I couldn't say enough good things about our local hospice. Insurance pays for it so less money to spend out of pocket for help. You've made several post about needing help as family and friends don't get how much work it is. I hope you get them sooner then later for both you and your mum. My loved one didn't want hospice either and you just have to be blunt and honest with your mum. They don't understand the amount of care they require. And the longer she controls who can help her and who can't the resistance will get more. Maybe talk your mum into meeting with hospice to explain how they can help improve her quality of life. My loved one was wanting to see doctors that didn't do anything for her because they don't know much about PSP. She has private insurance so has a deductible to reach and finally she understands that with hospice care we get 2 bed baths a week, music therpy everyother week, nurse visits weekly doctor visits every y0 days, Chaplin once a month social worker once a month so we get more for our money with hospice then any doctor ever that never has answers or help. They just may be that little help you need so your not carrying the whole load yourself. Good luck!

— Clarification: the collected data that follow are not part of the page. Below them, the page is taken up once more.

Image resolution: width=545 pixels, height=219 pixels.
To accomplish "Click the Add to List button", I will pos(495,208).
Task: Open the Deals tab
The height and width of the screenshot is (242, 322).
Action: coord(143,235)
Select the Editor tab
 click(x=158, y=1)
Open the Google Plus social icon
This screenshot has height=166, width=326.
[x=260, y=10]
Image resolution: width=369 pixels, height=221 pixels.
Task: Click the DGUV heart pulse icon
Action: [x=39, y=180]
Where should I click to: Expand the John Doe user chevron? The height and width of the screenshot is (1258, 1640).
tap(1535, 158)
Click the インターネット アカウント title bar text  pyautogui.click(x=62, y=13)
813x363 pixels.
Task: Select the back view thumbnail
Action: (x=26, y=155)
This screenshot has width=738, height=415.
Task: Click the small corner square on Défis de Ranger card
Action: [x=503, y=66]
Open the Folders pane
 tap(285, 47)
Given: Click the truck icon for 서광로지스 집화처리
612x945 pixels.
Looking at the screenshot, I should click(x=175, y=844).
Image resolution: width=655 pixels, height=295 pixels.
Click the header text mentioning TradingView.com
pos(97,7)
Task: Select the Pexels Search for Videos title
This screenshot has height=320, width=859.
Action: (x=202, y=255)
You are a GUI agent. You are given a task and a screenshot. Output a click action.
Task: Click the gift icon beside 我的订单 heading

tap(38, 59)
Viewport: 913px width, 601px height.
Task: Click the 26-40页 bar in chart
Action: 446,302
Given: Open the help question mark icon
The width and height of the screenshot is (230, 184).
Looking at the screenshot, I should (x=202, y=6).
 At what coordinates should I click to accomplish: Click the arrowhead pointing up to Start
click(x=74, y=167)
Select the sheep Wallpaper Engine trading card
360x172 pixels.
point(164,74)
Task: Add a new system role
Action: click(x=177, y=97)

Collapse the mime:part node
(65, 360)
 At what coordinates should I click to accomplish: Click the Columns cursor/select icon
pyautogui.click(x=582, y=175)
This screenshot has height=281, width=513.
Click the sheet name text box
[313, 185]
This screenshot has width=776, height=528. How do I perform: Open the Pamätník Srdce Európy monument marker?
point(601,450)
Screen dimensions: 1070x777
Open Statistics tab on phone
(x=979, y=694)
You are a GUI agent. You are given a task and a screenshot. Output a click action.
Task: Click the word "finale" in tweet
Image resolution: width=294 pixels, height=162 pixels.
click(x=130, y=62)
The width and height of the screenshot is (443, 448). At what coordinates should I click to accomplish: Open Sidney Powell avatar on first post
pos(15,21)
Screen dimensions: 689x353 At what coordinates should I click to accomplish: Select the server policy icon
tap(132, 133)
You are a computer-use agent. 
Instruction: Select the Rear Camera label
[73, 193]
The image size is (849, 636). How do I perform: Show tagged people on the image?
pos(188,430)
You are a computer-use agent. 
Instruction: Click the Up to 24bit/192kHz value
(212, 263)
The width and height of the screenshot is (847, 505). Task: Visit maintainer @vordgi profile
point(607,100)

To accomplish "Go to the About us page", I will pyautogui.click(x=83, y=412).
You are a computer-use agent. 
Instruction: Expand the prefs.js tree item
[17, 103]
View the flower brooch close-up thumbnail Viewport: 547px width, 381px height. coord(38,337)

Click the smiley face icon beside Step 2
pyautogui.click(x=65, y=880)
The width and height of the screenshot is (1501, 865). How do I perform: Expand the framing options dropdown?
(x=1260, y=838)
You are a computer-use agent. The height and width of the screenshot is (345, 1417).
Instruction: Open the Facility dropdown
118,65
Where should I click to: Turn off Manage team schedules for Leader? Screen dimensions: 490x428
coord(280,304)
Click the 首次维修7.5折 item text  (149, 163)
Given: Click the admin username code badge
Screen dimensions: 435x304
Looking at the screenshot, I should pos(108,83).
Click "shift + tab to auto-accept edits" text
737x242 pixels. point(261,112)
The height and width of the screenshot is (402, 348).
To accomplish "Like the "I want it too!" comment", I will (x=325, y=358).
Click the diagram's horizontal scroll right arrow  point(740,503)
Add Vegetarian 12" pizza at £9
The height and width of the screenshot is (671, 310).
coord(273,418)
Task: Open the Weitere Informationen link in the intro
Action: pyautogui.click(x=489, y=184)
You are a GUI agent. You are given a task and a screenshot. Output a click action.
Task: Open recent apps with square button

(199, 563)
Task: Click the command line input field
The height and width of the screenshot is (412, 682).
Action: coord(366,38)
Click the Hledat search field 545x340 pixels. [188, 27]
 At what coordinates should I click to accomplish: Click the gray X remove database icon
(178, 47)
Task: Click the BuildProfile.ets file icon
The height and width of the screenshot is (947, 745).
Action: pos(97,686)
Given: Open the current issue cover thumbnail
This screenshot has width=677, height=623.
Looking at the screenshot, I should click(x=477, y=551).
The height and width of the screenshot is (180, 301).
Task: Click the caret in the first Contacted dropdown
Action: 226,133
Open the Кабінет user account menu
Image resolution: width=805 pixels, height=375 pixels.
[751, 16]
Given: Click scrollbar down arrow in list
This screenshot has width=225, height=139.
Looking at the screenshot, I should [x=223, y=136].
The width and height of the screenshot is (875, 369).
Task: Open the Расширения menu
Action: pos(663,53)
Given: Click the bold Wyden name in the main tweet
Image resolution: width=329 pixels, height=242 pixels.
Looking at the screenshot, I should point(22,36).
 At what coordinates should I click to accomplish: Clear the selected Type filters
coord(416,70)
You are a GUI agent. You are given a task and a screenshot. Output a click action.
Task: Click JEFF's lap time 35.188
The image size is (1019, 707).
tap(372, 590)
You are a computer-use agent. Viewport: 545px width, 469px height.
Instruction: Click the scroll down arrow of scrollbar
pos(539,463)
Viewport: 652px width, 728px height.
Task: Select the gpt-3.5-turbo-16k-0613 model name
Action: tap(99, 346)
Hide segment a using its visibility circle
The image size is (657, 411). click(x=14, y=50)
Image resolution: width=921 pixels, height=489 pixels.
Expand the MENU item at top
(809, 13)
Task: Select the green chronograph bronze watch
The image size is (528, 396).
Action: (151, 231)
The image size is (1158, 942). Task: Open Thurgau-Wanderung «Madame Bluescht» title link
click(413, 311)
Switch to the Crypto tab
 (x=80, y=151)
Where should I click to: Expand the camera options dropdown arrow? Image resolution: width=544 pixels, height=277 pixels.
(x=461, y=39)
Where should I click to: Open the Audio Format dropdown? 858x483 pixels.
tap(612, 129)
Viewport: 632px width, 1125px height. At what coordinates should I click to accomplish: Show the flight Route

Cinderella,You have lots of good advice above. So just contact your local hospice and explain your mum has a terminal / life limiting illness. We have been getting help from the hospice - equipment from their OT, consultations with the doctor etc - since 2017. They stress the patient does not have to be in the final stages of life. They are partly funded by the government and partly as a charity - so the service is free to you.
Hopefully they will help you with a lot of the issues regarding equipment you need etc and give you advice as a carer.